Could you please elaborate what are you trying to do and with what tissue or material?
As there are many methods you can use for your study you can use ELISA or WB or qPCR to evaluate the expression. With sections you can do immunoflorecence or immuhystochemistry staining. I will be happy to help but you need to give me more information of what are you trying to do. Is it an experimental endpoint where you sacrifice the animals or you want a constant monitoring of this proteins in live animals? The exact choise of methods depends on your design, goals, skills and available equipment.
I completely agree with Anton. Western blot, ELISA and/or qPCR are great methods for quantifying and/or evaluating expression, but that depends on what you want to measure (protein vs genomic changes). If you can provide us more details on what your research project is hoping to demonstrate (aka what questions are you hoping to answer), this will help you narrow down the type of appropriate experiments to perform.

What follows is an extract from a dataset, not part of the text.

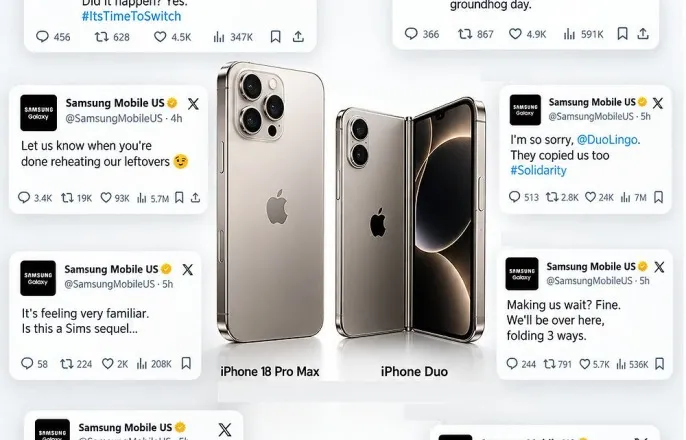This screenshot has width=686, height=440.
Task: Bookmark the 'Sims sequel' tweet
Action: (186, 363)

Not quite sure what you mean by first principle but,
ELISA would be best for measuring TNFalpha or CRP that has been released from cells into either the blood stream [for animal studies involving the serum] or cell culture medium [for cell culture studies]. NFkB would best be measured by western blot, but often we are interested in NFkB nuclear localisation, which is indicative of its activity [often followed by TNF and/or CRP production] and this can be measured using an electromobility shift assay [EMSA].
ELISA and Western blotting can be used to analyse TNF alpha. For NF kappa b western blotting can be done, if you want to study nuclear localization then you can use nuclear cytosolic fractionation also.